-- Records for this task --
* * * * * * *
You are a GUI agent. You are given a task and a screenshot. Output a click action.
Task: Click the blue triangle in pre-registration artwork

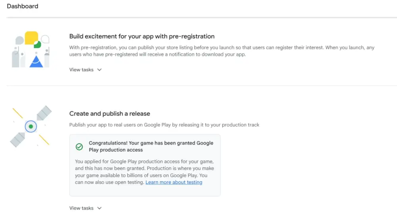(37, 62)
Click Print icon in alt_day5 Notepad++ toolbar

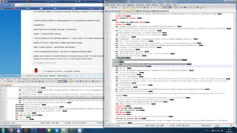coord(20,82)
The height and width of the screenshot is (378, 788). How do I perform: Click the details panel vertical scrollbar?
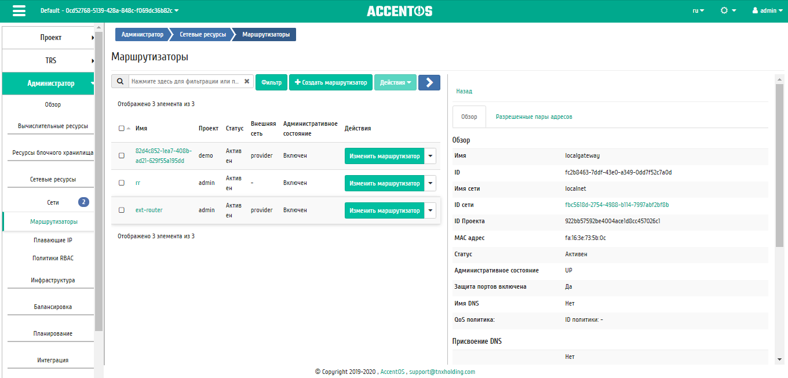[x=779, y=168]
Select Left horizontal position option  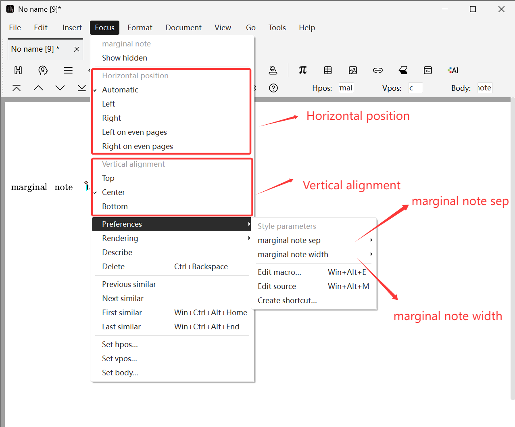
* * * * * * *
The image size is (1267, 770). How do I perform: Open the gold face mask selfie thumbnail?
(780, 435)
* * * * * * *
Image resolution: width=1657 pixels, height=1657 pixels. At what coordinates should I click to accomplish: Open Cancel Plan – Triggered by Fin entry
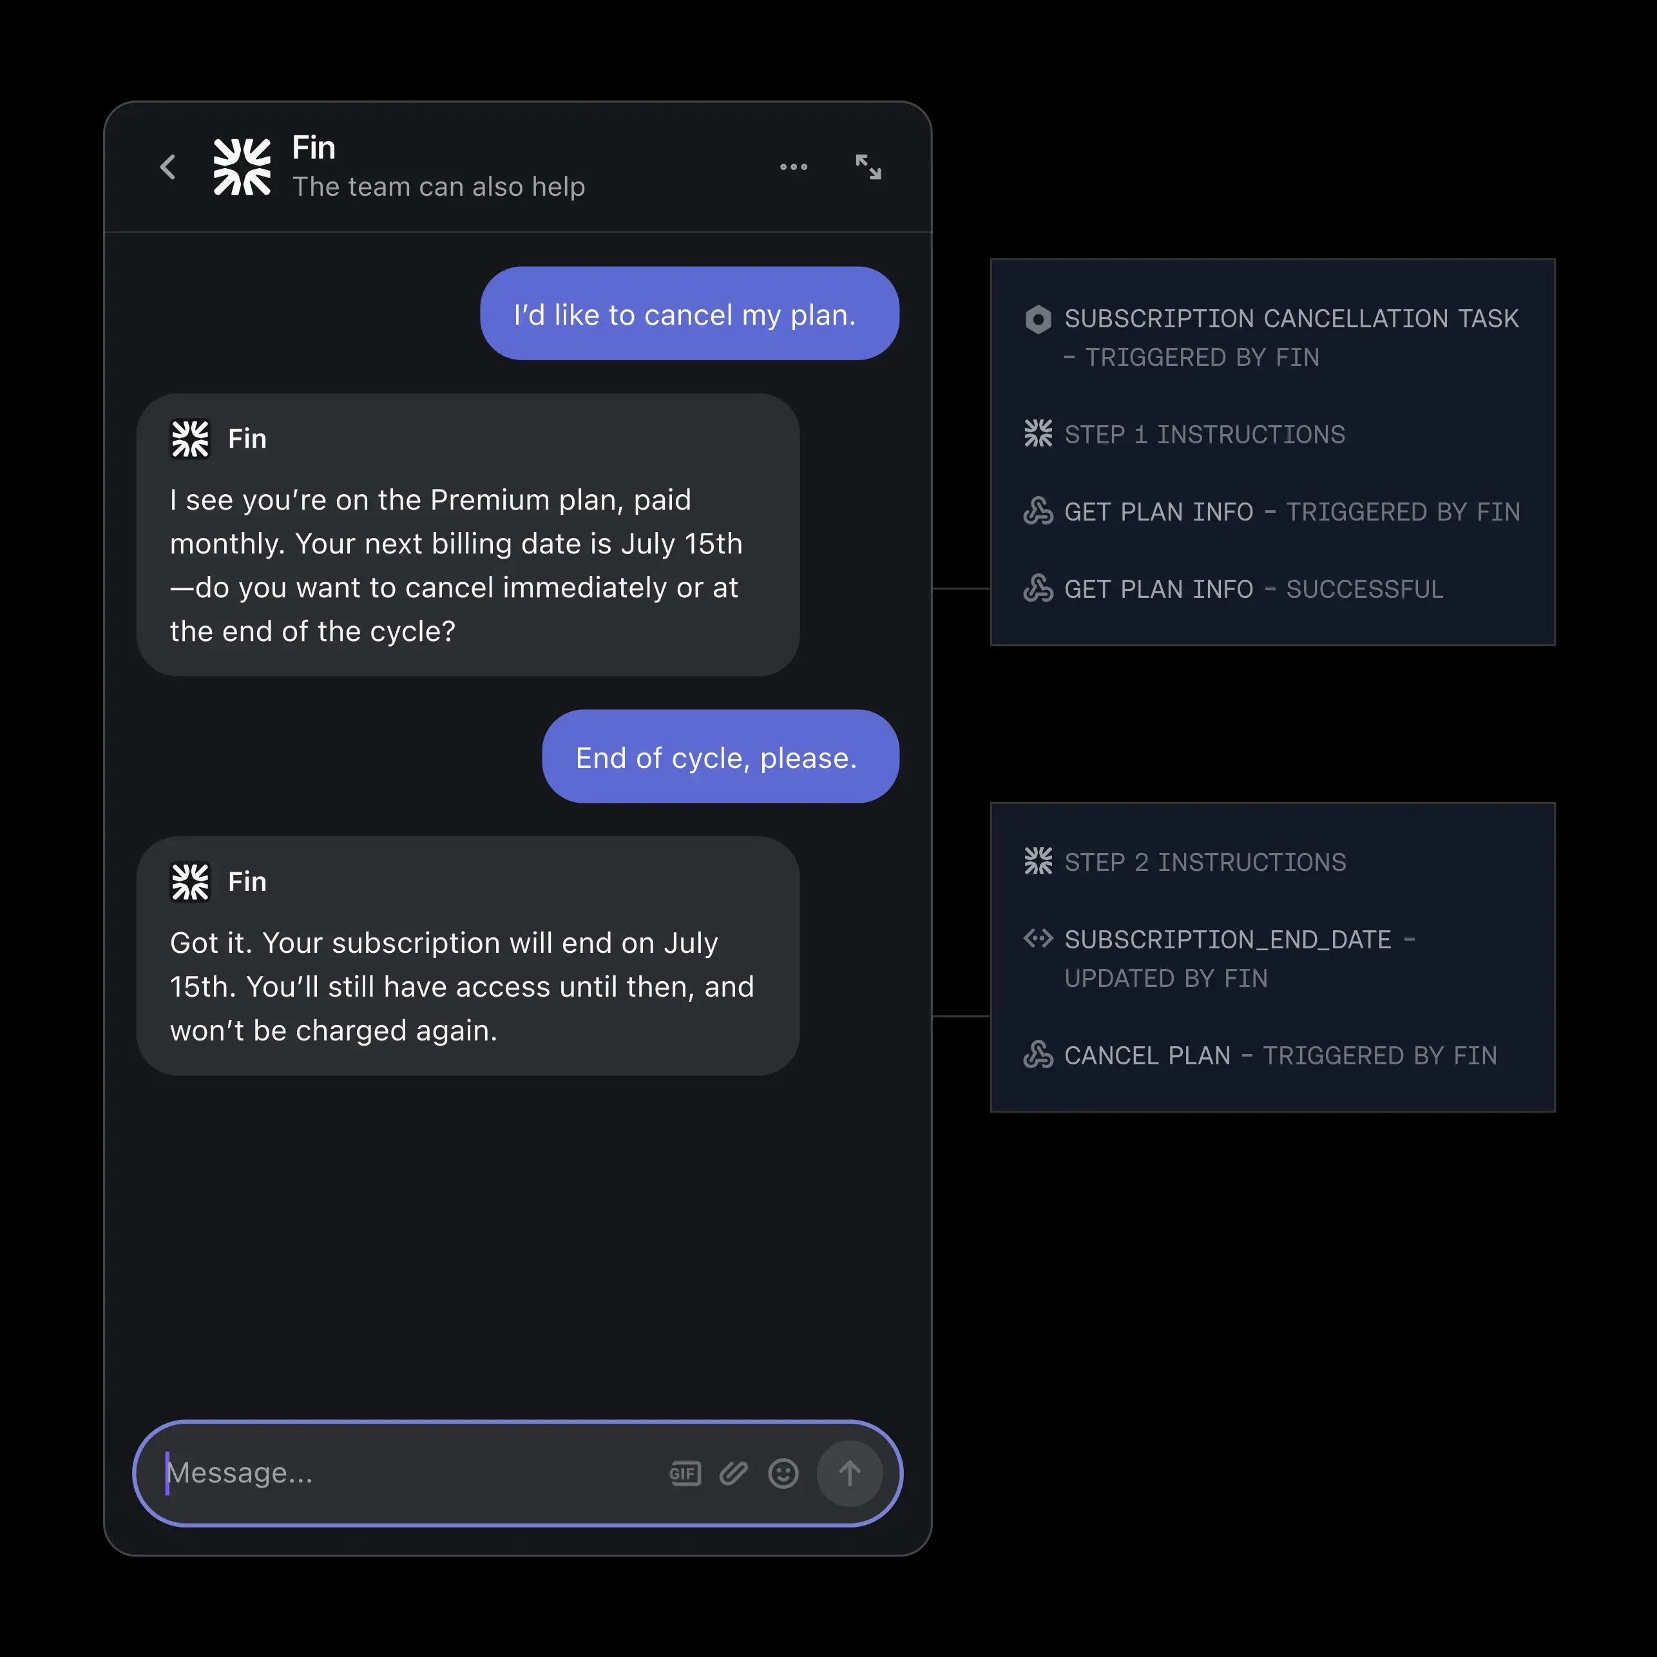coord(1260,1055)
* * * * * * *
-- About this exercise --
What to print is the stretch of entries from the line with "Task: Click the" up to and including the line with "Select Left horizontal position option". Please print it exactly and leave out the pictures.

-- Response box --
Task: Click the blue triangle in pre-registration artwork

(37, 62)
Click Print icon in alt_day5 Notepad++ toolbar

coord(20,82)
The height and width of the screenshot is (378, 788). How do I perform: Click the details panel vertical scrollbar?
[x=779, y=168]
Select Left horizontal position option  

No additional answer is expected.